Data records:
== == ==
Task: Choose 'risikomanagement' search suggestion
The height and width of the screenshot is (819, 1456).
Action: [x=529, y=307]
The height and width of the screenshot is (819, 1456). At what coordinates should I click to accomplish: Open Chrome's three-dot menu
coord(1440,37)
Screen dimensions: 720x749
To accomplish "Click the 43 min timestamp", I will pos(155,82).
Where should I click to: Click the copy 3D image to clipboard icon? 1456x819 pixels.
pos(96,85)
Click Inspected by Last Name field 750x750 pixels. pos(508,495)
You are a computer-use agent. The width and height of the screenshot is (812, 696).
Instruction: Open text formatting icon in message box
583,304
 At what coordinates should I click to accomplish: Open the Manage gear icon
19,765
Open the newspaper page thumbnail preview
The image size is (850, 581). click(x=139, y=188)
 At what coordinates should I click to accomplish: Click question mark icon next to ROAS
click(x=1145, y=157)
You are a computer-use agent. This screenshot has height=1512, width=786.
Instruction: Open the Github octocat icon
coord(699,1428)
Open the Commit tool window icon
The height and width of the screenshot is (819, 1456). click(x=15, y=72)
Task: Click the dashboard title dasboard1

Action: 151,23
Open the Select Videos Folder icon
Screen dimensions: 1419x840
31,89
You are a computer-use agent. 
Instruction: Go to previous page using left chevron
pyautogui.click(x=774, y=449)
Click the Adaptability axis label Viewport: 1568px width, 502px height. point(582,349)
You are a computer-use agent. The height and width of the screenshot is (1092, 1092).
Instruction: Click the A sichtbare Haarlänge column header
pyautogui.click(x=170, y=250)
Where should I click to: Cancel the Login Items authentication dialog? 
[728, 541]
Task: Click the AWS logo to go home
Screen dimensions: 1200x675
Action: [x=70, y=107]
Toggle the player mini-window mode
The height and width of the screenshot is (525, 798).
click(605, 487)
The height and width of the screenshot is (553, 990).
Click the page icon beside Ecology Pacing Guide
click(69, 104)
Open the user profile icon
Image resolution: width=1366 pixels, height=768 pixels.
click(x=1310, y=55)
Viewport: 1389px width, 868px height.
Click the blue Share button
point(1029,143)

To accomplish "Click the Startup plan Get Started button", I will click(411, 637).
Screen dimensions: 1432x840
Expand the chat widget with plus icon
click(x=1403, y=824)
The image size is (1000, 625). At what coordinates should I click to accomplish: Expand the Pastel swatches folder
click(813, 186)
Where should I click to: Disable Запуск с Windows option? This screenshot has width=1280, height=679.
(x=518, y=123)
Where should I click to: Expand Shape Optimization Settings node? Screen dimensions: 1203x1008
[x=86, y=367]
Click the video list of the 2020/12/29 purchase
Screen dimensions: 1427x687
== == ==
Stated goal:
Turn the rows above into a JSON list of strings, one string per line, leaving out any blank lines.

Task solution:
[
  "Task: Choose 'risikomanagement' search suggestion",
  "The height and width of the screenshot is (819, 1456).",
  "Action: [x=529, y=307]",
  "The height and width of the screenshot is (819, 1456). At what coordinates should I click to accomplish: Open Chrome's three-dot menu",
  "coord(1440,37)",
  "Screen dimensions: 720x749",
  "To accomplish \"Click the 43 min timestamp\", I will pos(155,82).",
  "Where should I click to: Click the copy 3D image to clipboard icon? 1456x819 pixels.",
  "pos(96,85)",
  "Click Inspected by Last Name field 750x750 pixels. pos(508,495)",
  "You are a computer-use agent. The width and height of the screenshot is (812, 696).",
  "Instruction: Open text formatting icon in message box",
  "583,304",
  " At what coordinates should I click to accomplish: Open the Manage gear icon",
  "19,765",
  "Open the newspaper page thumbnail preview",
  "The image size is (850, 581). click(x=139, y=188)",
  " At what coordinates should I click to accomplish: Click question mark icon next to ROAS",
  "click(x=1145, y=157)",
  "You are a computer-use agent. This screenshot has height=1512, width=786.",
  "Instruction: Open the Github octocat icon",
  "coord(699,1428)",
  "Open the Commit tool window icon",
  "The height and width of the screenshot is (819, 1456). click(x=15, y=72)",
  "Task: Click the dashboard title dasboard1",
  "Action: 151,23",
  "Open the Select Videos Folder icon",
  "Screen dimensions: 1419x840",
  "31,89",
  "You are a computer-use agent. ",
  "Instruction: Go to previous page using left chevron",
  "pyautogui.click(x=774, y=449)",
  "Click the Adaptability axis label Viewport: 1568px width, 502px height. point(582,349)",
  "You are a computer-use agent. The height and width of the screenshot is (1092, 1092).",
  "Instruction: Click the A sichtbare Haarlänge column header",
  "pyautogui.click(x=170, y=250)",
  "Where should I click to: Cancel the Login Items authentication dialog? ",
  "[728, 541]",
  "Task: Click the AWS logo to go home",
  "Screen dimensions: 1200x675",
  "Action: [x=70, y=107]",
  "Toggle the player mini-window mode",
  "The height and width of the screenshot is (525, 798).",
  "click(605, 487)",
  "The height and width of the screenshot is (553, 990).",
  "Click the page icon beside Ecology Pacing Guide",
  "click(69, 104)",
  "Open the user profile icon",
  "Image resolution: width=1366 pixels, height=768 pixels.",
  "click(x=1310, y=55)",
  "Viewport: 1389px width, 868px height.",
  "Click the blue Share button",
  "point(1029,143)",
  "To accomplish \"Click the Startup plan Get Started button\", I will click(411, 637).",
  "Screen dimensions: 1432x840",
  "Expand the chat widget with plus icon",
  "click(x=1403, y=824)",
  "The image size is (1000, 625). At what coordinates should I click to accomplish: Expand the Pastel swatches folder",
  "click(813, 186)",
  "Where should I click to: Disable Запуск с Windows option? This screenshot has width=1280, height=679.",
  "(x=518, y=123)",
  "Where should I click to: Expand Shape Optimization Settings node? Screen dimensions: 1203x1008",
  "[x=86, y=367]",
  "Click the video list of the 2020/12/29 purchase",
  "Screen dimensions: 1427x687"
]